La dimisión del 'número dos' de la CIA agrava la crisis de la agencia
John McLaughlin, el veterano mando de la Agencia Central de Inteligencia (CIA) que llevó el timón de la nave del espionaje durante el agitado proceso de relevo de su ex director, George Tenet, durante el verano, ha anunciado que se va. McLaughlin aseguró que la decisión es "puramente personal" después de 32 años de trabajo, pero la crisis que atraviesa la CIA sugiere que es algo más que una jubilación anticipada. McLaughlin tiene 62 años y se había convertido en la mano derecha de Tenet desde 2000, tras una larga carrera por todos los peldaños de la agencia. Ahora, Merlín, como es conocido entre sus amigos por su afición a los trucos de magia, no ha podido sacarse de la chistera ningún remedio rápido para los males que desde hace años sufre la CIA y que se pusieron brutalmente de manifiesto cuando la agencia se quedó muy corta antes de los atentados del 11-S y se pasó mucho de largo con las armas de destrucción masiva en Irak.
Tanto el informe de la comisión que investigó el 11-S como el análisis de una comisión del Senado sobre el desastre de información que precedió a la invasión de Irak cayeron sobre las espaldas de McLaughlin, que asumió provisionalmente la dirección de la agencia en julio, después de la dimisión de Tenet, que también aseguró que su marcha se debía a razones personales.
En el origen del abandono de McLaughlin está el desembarco en la agencia del nuevo director, Porter Goss.
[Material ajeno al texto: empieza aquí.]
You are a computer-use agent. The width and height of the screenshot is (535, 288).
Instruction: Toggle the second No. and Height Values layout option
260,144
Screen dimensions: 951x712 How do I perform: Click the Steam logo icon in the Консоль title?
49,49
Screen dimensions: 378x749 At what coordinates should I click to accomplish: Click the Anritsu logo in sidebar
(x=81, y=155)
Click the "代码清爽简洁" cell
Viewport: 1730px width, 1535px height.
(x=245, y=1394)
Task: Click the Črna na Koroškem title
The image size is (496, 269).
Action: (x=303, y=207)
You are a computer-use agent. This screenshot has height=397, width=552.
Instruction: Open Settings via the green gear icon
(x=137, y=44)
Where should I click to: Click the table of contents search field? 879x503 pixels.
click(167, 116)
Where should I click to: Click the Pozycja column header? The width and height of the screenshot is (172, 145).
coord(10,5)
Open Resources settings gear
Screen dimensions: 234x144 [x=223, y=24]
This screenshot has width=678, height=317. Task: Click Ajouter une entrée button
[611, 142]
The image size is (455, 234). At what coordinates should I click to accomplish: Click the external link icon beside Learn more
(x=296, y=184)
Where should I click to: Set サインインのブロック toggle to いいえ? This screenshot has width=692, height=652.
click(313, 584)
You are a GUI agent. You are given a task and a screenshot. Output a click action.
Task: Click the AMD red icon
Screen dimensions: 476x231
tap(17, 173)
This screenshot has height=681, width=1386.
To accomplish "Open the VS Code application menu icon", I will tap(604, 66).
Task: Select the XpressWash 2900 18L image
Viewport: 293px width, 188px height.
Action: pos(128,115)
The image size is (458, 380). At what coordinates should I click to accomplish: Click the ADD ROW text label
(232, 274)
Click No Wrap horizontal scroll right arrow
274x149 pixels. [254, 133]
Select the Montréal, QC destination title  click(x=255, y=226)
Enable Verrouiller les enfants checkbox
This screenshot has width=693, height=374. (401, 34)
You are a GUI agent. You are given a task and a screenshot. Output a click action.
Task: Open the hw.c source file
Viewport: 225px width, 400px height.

Éste presidía hasta su nombramiento el Comité de Inteligencia de la Cámara de Representantes, desde donde se habían disparado misiles contra la CIA de George Tenet, como afirmar que la división de operaciones clandestinas se había convertido en "una organización burocratizada incapaz del menor asomo de éxito". La salida de McLaughlin estuvo precedida, el viernes, por la de Stephen Kappes, número dos de Operaciones. Tanto McLaughlin como Kappes han chocado frontalmente con Patrick Murray, uno de los hombres que Goss ha llevado a la CIA y que tiene unas formas muy toscas en el trato con los dirigentes veteranos, añade el diario.